Post by Life on Sept 8, 2022 6:01:22 GMT 5
Zygophyseter varolai
Hypothetical reconstructions of Zygophyseter varolai gen. et sp. nov. A, head in lateral view with a parasagittal section of the nasal area based on Physeter macrocephalus (Heyning, 1989: 36); B, head in dorsal view with evidence for the circular supracranial basin of the skull; C, body in lateral view.
Figure 1. Reconstruction of the Zygophyseter varolai skull and mandibles in lateral view, based on the cast of the holotype (MSNUP I-16828), and schematic reconstruction of the temporalis (red) and masseter (including the pars superficialis and pars profunda) (yellow)

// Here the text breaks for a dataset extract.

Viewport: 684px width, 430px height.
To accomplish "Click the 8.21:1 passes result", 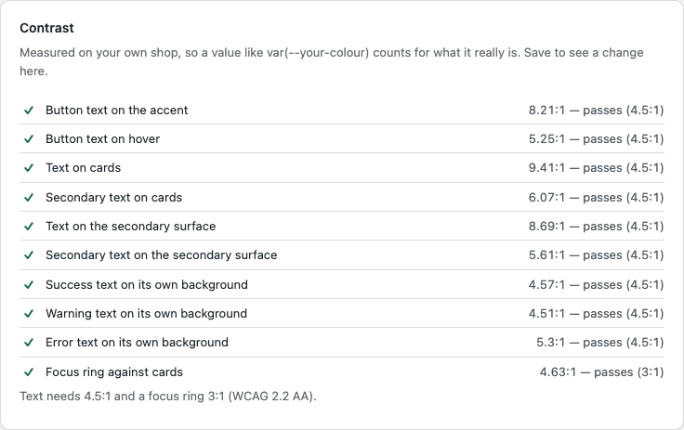I will coord(596,111).
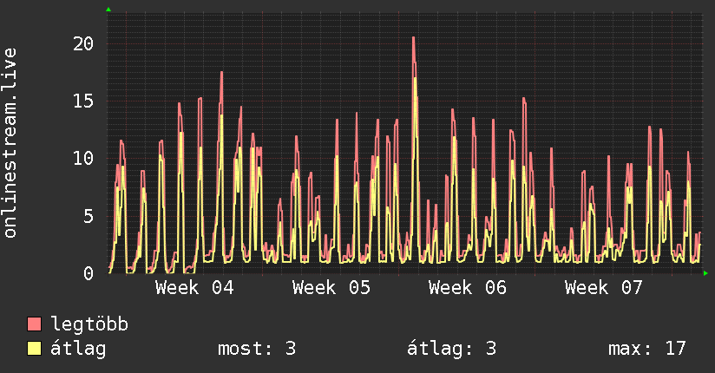Click the red legtöbb legend color swatch

(x=35, y=324)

New York Institute of Technology: www.nyit.edu/medicine/zygophyseter_varolai/
Figure 15 in (Bianucci & Landini, 2006) for reference:
Hypothetical reconstruction of a Late Miocene marine scenario showing the killer sperm whale Zygophyseter attacking a kentriodontid (delphinoid). Painting by Giovanni Bianucci.
Classification
| Kingdom | Animalia | |
| Phylum | Chordata | |
| Subphylum | Vertebrata | |
| Class | Mammalia | |
| Order | Cetacea | (Bianucci & Landini, 2006) |
| Suborder | Odontoceti | (Bianucci & Landini, 2006) |
| Superfamily | Physeteroidea | (Bianucci & Landini, 2006) |
| Family | Incertae Sedis | (Bianucci & Landini, 2006) |
| Genus | Zygophyseter | (Bianucci & Landini, 2006) |
| Species | Zygophyseter voralai | (Bianucci & Landini, 2006) |
English Common Name: killer sperm whale (Bianucci & Landini, 2006)
Timeline of existence
| Era | Period | Epoch | Age |
| Cenozoic | Neogene | Miocene | Tortonian |
| The Geological Timescale | The Geological Timescale | (Bianucci & Landini, 2006) | (Bianucci & Landini, 2006; Peri et al., 2021) |
Holotype specimen
The holotype specimen Zygophyseter varolai gen. et sp. nov. (MAUL 229/1) is discussed at length in (Bianucci & Landini, 2006). This partially preserved specimen consist of a skull, mandible with 22 teeth in place, 25 loose teeth (some as fragments), incomplete left periotic and left tympanic bulla, atlas, nine thoracic vertebrae, ten lumbar vertebrae and nine caudal vertebrae, 23 complete or fragmentary ribs; almost complete left scapula and fragment of right scapula, a small fragment of right radius, and one phalanx (Bianucci & Landini, 2006).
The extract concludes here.